Look through the data below. Collect every line where the word "computer" occurs.

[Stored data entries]
= Beginning of Section =

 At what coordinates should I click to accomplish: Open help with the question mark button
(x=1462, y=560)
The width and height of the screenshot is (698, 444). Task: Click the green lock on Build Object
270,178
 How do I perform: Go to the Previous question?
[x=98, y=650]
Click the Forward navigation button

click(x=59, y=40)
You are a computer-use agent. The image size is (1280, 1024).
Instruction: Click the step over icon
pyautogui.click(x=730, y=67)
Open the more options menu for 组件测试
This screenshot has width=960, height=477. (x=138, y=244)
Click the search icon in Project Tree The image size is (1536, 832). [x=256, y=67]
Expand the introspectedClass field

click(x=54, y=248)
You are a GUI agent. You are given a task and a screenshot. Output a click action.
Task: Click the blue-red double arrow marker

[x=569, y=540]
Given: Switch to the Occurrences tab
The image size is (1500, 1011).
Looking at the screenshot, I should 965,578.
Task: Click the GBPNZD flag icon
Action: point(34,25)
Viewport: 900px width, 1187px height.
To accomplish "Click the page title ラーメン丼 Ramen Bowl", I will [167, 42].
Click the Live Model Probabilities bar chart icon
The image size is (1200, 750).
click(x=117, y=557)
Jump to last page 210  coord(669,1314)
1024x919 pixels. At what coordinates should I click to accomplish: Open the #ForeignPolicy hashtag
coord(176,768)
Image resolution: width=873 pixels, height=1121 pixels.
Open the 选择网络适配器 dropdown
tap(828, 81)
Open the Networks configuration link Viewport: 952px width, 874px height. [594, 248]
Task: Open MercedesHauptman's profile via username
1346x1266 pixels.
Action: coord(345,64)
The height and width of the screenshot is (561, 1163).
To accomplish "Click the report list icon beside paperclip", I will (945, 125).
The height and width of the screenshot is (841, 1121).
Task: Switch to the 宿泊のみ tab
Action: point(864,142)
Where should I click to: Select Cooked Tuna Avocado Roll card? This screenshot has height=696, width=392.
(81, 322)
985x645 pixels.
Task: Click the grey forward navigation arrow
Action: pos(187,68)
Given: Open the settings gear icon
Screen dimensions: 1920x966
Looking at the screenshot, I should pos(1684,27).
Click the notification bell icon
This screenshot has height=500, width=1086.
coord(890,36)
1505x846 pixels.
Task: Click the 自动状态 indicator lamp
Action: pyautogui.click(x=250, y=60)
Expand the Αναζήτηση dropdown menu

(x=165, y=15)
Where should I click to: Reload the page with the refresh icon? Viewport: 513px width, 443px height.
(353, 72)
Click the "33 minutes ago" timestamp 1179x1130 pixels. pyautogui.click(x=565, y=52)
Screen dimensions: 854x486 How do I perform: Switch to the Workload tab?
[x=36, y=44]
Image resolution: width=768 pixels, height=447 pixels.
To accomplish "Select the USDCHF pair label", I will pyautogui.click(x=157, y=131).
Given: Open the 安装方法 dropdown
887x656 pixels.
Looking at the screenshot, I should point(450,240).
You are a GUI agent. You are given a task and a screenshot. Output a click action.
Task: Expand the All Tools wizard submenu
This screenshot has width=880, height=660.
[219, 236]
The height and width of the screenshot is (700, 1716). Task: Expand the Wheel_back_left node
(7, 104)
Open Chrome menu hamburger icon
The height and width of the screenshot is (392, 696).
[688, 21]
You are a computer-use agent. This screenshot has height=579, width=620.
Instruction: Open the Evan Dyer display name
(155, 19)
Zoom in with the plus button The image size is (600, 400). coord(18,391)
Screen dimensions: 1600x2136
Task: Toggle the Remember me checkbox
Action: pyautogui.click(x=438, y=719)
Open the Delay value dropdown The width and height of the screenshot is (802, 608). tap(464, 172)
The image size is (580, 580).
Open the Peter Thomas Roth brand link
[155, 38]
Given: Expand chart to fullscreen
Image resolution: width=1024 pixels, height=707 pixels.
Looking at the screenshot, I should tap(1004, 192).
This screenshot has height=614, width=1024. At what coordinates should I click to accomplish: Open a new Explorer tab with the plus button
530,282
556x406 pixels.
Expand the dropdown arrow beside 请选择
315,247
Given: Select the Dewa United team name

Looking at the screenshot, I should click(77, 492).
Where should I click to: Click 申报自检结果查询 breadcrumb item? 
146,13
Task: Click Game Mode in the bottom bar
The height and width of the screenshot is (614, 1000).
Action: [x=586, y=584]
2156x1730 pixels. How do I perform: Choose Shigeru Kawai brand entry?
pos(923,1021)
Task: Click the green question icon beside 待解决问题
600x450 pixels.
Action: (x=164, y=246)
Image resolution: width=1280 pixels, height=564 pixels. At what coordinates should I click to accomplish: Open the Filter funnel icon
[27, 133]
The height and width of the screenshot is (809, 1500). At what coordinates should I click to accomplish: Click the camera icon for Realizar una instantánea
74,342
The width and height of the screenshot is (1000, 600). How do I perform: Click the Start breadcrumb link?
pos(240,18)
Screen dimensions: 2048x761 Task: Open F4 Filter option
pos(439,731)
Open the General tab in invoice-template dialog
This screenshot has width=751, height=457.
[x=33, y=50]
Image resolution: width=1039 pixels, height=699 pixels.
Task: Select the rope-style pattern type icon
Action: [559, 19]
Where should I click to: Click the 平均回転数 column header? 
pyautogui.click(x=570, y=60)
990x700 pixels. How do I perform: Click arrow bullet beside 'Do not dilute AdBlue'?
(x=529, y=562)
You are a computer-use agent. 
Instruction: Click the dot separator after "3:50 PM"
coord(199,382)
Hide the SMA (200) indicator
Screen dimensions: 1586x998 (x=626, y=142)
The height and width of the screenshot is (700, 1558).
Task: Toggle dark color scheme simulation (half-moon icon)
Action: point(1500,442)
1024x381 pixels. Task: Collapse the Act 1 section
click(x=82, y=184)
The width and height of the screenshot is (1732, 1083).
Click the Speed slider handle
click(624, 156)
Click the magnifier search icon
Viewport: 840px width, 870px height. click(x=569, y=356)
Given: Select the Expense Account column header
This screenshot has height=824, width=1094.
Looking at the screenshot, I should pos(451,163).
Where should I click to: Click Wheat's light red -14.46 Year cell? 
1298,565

= End of Section =

▶ ANSWER SPACE:
You are a computer-use agent. The image size is (1280, 1024).
You are a computer-use agent. This screenshot has height=579, width=620.
You are a computer-use agent. 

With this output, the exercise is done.